Kamini hangs up the phone and answers the door. A young man stands behind it, clutching a rectangular satchel.

  “Hi, auntie,” he says. “Parcel from Mr. P. L. Devindra.”

  “Yes, come in,” she says, glancing at the floor.

  He removes his shoes dutifully.

  “Where would you like it?”

  “What about there?” She points to the small round dining table, vacant unless she has company. The boy kneels down and unzips the bag.

  “Please sit, auntie,” he says. “I’m Raj. I’m to teach you to use this.”

  “Just a moment.” She scurries into the kitchen and puts the chilies onto a flat plate, flicking them with a few drops of vinegar. When she comes back outside, Raj is opening up the laptop like a clamshell, the black keys glittering like glass.

  “Wait,” she says. “You’ll have to go very slowly with me. Step-by-step. How did you do that?”

  Raj smiles. “There’s a little catch here in the front. You push, slide, and the computer is open. Next, plug it in, like this. And finally, the most important thing—the power button.” Raj pushes it, and sound reverberates throughout the sitting room. Kamini jumps back while Raj chuckles. “You’ll get used to it. I’m assuming your neighbors have wireless connection, so until we hook yours up, we’ll borrow theirs.”

  “I should take notes.”

  “There’s really no need. It will all come to you. Just watch me and then you do it. I’m to stay here until you get the hang of things.”

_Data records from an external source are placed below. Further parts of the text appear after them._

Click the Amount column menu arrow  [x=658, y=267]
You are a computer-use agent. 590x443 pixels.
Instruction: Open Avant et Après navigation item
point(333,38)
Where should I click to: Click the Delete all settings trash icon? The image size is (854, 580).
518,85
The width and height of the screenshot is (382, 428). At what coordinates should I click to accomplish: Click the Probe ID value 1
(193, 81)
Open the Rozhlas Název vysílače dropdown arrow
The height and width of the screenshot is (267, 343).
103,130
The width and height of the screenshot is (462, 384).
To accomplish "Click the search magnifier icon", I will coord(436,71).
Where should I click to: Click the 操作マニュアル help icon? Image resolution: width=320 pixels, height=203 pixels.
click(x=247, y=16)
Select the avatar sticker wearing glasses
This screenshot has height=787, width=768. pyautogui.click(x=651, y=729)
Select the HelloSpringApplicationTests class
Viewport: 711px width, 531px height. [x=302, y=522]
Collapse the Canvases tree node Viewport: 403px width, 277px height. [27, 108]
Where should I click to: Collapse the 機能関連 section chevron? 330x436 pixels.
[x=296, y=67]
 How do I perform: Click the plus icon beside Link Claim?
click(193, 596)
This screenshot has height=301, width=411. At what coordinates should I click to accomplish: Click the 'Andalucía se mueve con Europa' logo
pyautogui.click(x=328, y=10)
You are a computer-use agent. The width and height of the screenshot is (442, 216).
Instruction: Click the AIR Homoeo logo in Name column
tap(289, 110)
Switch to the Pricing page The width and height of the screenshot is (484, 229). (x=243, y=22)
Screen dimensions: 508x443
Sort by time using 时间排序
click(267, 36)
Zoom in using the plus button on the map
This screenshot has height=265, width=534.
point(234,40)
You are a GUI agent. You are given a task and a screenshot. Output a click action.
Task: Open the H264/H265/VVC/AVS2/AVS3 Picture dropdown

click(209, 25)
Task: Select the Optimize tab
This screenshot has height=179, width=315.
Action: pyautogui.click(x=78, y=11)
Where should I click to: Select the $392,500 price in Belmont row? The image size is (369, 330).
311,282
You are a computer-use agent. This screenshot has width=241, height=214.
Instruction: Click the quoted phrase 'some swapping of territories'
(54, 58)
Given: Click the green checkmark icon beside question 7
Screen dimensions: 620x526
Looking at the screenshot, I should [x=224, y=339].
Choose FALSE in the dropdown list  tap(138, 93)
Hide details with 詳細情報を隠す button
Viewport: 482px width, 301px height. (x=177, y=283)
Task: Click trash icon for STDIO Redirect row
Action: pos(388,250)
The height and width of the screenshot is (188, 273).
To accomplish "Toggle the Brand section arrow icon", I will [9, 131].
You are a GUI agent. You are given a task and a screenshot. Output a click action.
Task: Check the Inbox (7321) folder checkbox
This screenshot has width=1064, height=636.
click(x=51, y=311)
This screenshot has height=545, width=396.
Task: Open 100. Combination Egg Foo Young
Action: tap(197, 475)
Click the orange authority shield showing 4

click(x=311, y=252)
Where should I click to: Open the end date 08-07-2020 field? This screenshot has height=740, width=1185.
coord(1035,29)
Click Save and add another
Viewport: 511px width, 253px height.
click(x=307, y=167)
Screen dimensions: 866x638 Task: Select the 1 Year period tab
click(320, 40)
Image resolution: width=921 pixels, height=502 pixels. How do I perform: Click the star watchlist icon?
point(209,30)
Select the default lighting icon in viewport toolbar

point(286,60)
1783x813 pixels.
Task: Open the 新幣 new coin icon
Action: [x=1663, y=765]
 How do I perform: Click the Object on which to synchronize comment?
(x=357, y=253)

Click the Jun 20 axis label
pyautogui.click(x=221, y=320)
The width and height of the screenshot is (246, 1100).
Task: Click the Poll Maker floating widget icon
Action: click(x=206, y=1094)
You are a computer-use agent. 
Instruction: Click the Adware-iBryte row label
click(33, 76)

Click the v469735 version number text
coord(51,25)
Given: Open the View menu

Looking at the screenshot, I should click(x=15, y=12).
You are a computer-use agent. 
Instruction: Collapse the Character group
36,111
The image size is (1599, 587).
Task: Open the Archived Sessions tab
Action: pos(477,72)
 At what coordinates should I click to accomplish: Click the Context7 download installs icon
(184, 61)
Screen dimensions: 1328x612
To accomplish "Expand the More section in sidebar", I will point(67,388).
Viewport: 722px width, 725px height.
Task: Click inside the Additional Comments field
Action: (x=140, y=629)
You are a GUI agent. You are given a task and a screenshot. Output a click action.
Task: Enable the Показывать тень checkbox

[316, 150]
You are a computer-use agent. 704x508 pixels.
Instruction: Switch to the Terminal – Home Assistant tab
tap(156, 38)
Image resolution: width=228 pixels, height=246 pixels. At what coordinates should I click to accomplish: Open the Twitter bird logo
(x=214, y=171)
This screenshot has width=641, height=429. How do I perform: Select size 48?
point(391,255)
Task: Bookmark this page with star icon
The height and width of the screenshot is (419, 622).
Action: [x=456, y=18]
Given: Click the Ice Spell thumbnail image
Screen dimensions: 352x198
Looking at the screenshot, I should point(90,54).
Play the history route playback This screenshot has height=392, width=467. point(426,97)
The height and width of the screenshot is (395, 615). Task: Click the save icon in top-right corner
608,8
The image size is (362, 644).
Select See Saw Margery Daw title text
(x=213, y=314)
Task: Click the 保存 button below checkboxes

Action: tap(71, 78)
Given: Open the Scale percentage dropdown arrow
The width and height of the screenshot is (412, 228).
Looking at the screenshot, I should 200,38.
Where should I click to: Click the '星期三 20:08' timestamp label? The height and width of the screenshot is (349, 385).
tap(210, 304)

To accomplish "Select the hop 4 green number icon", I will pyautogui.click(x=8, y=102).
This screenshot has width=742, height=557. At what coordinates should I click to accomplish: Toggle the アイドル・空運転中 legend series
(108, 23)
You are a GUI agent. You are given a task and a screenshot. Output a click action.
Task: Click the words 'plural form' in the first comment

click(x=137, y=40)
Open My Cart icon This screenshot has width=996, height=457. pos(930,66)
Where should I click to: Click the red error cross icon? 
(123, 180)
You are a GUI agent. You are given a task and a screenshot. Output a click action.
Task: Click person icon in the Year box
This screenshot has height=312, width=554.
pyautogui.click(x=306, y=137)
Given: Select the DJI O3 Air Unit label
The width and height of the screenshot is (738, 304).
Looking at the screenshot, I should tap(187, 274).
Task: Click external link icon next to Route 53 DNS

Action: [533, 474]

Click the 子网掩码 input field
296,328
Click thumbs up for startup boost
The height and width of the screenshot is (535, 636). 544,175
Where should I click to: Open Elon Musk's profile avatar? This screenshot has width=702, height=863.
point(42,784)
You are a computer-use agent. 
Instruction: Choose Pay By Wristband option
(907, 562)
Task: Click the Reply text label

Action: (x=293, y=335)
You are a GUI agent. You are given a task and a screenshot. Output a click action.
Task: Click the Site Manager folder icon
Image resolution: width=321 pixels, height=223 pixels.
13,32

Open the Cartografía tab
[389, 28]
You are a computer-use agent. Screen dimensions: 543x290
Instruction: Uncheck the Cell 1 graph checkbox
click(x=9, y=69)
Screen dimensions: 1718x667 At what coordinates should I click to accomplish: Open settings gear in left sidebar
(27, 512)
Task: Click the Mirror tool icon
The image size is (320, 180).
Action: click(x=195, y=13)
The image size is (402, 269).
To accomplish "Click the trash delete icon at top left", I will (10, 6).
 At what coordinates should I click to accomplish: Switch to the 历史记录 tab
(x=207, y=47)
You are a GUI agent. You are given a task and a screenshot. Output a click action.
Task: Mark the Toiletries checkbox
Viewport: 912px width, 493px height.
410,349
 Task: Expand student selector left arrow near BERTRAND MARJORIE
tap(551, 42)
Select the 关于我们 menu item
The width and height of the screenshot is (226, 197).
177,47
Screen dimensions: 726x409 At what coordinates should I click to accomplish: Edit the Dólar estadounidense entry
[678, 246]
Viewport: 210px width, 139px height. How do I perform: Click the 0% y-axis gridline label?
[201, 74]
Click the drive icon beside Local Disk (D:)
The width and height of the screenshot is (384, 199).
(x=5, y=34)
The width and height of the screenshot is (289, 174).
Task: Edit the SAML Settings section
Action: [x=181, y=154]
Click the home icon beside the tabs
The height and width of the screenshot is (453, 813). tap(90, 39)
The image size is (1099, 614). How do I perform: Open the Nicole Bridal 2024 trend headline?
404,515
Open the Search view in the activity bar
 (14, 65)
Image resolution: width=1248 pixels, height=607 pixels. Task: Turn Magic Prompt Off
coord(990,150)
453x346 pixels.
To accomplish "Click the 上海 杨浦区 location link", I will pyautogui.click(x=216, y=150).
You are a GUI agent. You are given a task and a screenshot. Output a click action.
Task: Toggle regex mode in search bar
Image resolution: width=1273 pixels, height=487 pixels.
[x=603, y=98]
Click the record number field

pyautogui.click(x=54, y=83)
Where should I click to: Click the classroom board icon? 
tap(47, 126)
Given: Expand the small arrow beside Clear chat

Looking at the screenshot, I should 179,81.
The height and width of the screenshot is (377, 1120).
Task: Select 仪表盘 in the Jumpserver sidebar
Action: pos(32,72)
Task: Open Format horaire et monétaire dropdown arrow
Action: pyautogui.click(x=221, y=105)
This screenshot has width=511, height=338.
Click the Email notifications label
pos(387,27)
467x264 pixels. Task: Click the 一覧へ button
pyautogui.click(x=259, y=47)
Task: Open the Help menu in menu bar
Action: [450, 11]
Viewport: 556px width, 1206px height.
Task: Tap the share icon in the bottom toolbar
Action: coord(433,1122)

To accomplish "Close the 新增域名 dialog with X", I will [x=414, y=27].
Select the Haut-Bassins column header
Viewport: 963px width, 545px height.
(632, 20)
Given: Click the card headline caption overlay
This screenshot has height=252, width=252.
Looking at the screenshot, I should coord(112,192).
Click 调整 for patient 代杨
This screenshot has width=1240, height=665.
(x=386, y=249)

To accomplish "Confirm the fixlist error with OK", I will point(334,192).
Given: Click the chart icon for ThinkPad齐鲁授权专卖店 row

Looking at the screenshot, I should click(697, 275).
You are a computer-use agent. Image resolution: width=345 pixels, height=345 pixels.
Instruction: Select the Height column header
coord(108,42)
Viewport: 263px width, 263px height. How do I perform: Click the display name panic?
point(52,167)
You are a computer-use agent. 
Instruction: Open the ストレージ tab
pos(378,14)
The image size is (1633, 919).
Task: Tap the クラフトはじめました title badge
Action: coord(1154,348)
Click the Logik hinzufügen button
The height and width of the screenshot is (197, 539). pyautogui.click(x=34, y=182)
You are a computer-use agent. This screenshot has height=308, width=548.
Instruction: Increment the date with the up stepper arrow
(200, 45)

  “I’ll put on some tea,” Kamini says, and sweeps into the kitchen. “Don’t do anything until I return.”

  * * *

  It quickly becomes an urban legend: Kamini Auntie, Kamini Amma, Kamini Dadima, has email. She has a Facebook page. She knows how to instant message. Everyone wants to email her and they do; she can barely keep up with her correspondence. Her nieces and nephews, scattered about the country, learn about her latest venture and write to her. Gita and her sisters, Ranja and Maila, email furiously when they learn their grandmother has learned to type and send emails, but the messages peter off when other things arise or when Kamini sends them only three-sentence responses to their three-paragraph notes. She just doesn’t have time to respond and she doesn’t want to leave anyone out. Savita prefers calling, as she has every Sunday morning since she moved to America, but wants to encourage her mother, so she sends a few lines off every now and then. Kamini is exploring a whole new world, one at the very reaches of her fingertips. Her typing is getting faster, and she is getting increasingly curious, though Raj has warned her of the dangers of chat rooms.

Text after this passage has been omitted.